— WORK TO BE COMPLETED —
In the text below about church planting at Redeemer, find the words "The atmosphere at" and set down everything word for word from there up to and including "and gathering steam.".

2009 we decided to start Redeemer...we wanted to create an atmosphere that anyone in the congregation could be sent out to start a congregation. We wanted to be a church plant that plants churches that, themselves, plant churches. Just as William Beasley set me up in the beginning as a catechist, I would send out people as catechists to start other congregations. I began to apprentice a number of catechist.

The atmosphere at Redeemer was that if we could not reach someone or some area in our congregation we would equip someone and send them out as a planting catechist. There were four coming to our church from the Logan Square area of Chicago. They said we love Redeemer but the people we know won't come this far. So we sent 4 from our congregation to form Logan Square Anglican Church. They have been meeting in an apartment and gathering steam.

Heritage Anglican church-this is what I get amped up about. There was a Loyola University student 19 years old, coming to Redeemer. You would not pick him out as a planter. He enjoyed reading Latin and playing the flute. But Jacob was at a Christmas carol night and he gets the idea to start a church in his neighborhood. So I walked alongside him. He started Heritage Anglican Church in a nursing home. Redeemer has planted 4 congregations headed by catechists. My job is to train and equip the catechists at all of these congregations. We have these 4 churches....there are already thoughts about where these 4 can go to plant other churches.

Dataset entries:
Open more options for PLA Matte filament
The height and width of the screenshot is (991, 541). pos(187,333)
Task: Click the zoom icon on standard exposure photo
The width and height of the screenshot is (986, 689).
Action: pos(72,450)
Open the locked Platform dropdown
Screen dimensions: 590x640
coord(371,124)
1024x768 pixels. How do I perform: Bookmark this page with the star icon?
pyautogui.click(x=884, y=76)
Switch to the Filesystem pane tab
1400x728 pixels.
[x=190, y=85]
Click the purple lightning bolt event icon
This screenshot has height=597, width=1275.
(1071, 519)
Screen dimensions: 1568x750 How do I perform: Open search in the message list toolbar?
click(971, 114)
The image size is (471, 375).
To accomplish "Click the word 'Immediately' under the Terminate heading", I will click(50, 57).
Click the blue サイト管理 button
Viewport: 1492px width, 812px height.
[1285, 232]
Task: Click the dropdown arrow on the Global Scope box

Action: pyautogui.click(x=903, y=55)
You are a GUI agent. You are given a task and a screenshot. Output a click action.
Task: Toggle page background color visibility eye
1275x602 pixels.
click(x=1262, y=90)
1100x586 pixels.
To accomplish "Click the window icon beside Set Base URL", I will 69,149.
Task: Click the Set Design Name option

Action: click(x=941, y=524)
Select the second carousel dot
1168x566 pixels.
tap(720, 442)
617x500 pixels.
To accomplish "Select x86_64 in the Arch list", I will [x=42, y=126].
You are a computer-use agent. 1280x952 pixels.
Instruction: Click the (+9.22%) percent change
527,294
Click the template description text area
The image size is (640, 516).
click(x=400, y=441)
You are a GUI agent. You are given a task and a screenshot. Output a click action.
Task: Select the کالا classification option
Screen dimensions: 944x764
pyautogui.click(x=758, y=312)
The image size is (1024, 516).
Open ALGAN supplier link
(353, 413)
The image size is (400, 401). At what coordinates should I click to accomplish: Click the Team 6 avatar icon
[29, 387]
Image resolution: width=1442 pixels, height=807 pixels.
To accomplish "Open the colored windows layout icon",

— TASK OUTPUT —
The atmosphere at Redeemer was that if we could not reach someone or some area in our congregation we would equip someone and send them out as a planting catechist. There were four coming to our church from the Logan Square area of Chicago. They said we love Redeemer but the people we know won't come this far. So we sent 4 from our congregation to form Logan Square Anglican Church. They have been meeting in an apartment and gathering steam.